Yosef Poritz and his wife Sarah nee Shapira with their children:
Dov (Bernard), Liebele (Lily), Golde (Olga), Shneor-Yaacov (Sidney-Jack) [1939]

Olga Zabludoff (Poritz): We have enlargements of that photo, and I actually remember when we had it taken. I was scared of the photographer when he went under a black sheet to work the big camera. For some reason he covered himself with a black sheet. Oy!

 

The Poritz Families in Eretz Yisrael

From right to left, back: Abba Poritz and Rivka; Aliza and Yitzchak Poritz with their children (front): Razya with the twins David and Yonatan

My great-grandfather (on my father's side), Rabbi Abali, was an accepted Kabbalist but did not serve in the Rabbinate. Legend has it that many years ago an epidemic broke out in Vidzy [Vidziai] and many children died.

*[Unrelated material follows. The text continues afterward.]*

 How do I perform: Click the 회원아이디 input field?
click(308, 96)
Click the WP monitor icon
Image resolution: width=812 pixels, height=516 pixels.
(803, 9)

People turned to Rabbi Abali and asked him to pray for the epidemic to end. He arose early in the morning, went through the streets of the shtetl, and read all kinds of prayers aloud. When he reached the center of the shtetl he cried out: “Lord of the Universe! There should already be an end!” The Divine Voice came out and said: “The chickens will die!” And the next day there was not one living chicken in the whole area, and the epidemic was over.

The boys in our branch of the family who bear the name “Aba” were named after Rabbi Abali.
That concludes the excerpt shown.